Within the domain of robust statistical estimation literature, the broad category of
L-statistics,
Chernoff et al. (
1967), stands out as a comprehensive toolkit, spanning a wide array of robust estimators along with their inferential justification, such as methods of
trimmed moments (MTM) and
winsorized moments (MWM). MTM and MWM approaches have been effectively applied in actuarial loss data scenarios, contingent on the existence of the quantile function for the assumed underlying distribution. Studies by
Brazauskas et al. (
2009);
Zhao et al. (
2018) have, respectively, applied MTM and MWM to datasets with completely observed ground-up actuarial loss severity. In contexts of incomplete actuarial loss data, particularly for
payment-per-payment and
payment-per-loss,
Poudyal (
2021a) and
Poudyal et al. (
2023) have, respectively, implemented MTM and MWM. These investigations have further established that trimming and winsorizing serve as effective strategies for enhancing the robustness of moment estimation in the presence of extreme claims,
Gatti and Wüthrich (
2023). However, the adaptability and applicability of MTM/MWM to situations involving grouped data, especially where the quantile function may be undefined within certain intervals of interest, remain open for investigation. This scholarly work aims to explore this potential, particularly in light of the
Method of Truncated Moments (MTuM), a novel approach introduced by
Poudyal (
2021b) for completely observed ground-up loss datasets, which implements predetermined lower and upper truncation points to effectively manage tail sample observations.
The importance of robust statistical methods is significant in the insurance sector, especially in its effects on pricing strategies and rate regulation. Traditional estimation methods, like MLE, that are sensitive to data anomalies can lead to inaccuracies in risk assessment, thus affecting the fairness and reliability of insurance premiums. This has direct implications for regulatory compliance and the development of insurance products. The need for methodologies that ensure accuracy and fairness in premium settings is crucial, as these influence both insurer profitability and policyholder satisfaction. Although MTM/MWM offer robust alternatives to MLE, they are not directly applicable in the context of grouped data. Therefore, the proposed MTuM approach aims to address these critical industry challenges by offering a more stable and fair estimation framework, which could significantly contribute to the improvement in insurance pricing models and regulatory practices.
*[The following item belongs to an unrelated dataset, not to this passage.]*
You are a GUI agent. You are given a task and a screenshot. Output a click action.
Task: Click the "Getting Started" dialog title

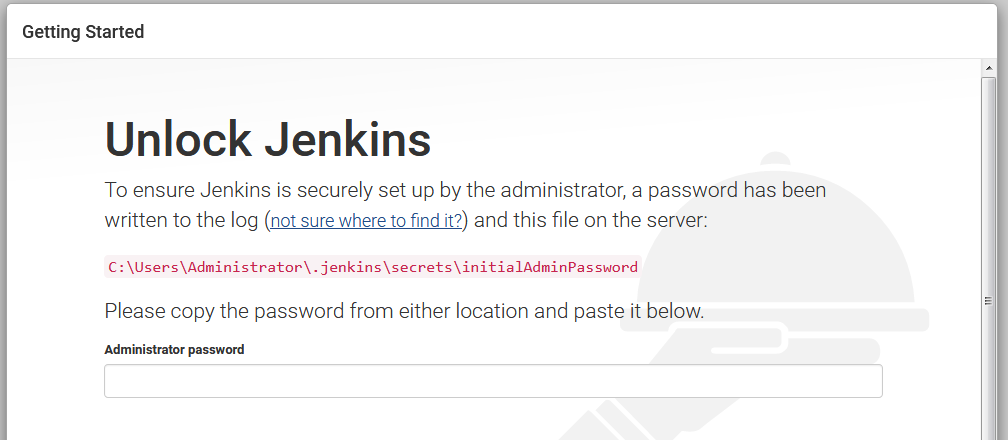83,32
Regarding the analysis of grouped data,
Aigner and Goldberger (
1970) explored the estimation of the scale parameter for the single-parameter Pareto distribution MLE and four variants of least squares. As a robust alternative to MLE for grouped data,
Lin and He (
2006) examined the approximate minimum Hellinger distance estimator (
Beran 1977a,
1977b), which can be asymptotically as efficient as the MLE. Additionally,
Victoria-Feser and Ronchetti (
1997) demonstrated that, in the presence of minor model contaminations, optimal bounded influence function estimators offer greater robustness than MLE for grouped data. The strategy of optimal grouping, in the sense of minimizing the loss of information, was introduced by
Schader and Schmid (
1986); however, this method remains within the likelihood estimation framework,
Kleiber and Kotz (
2003).
Therefore, the fundamental objective of this manuscript is to investigate the robustness of the MTuM estimator, specifically for the tail index of grouped single-parameter Pareto distributions, and to evaluate its performance against the corresponding MLE. Asymptotic distributional properties, such as normality, consistency, and the asymptotic relative efficiency in relation to the MLE, are established for the purpose of inferential justification. In addition, the paper strengthens its theoretical concepts with extensive simulation studies. It is noteworthy that the moments, when subject to threshold truncation and/or censorship, are consistently finite, irrespective of the underlying true distribution.
The structure of the remainder of this manuscript is outlined as follows.
Section 2 offers a succinct summary of the scenarios involving grouped data, encompassing a variety of probability functions.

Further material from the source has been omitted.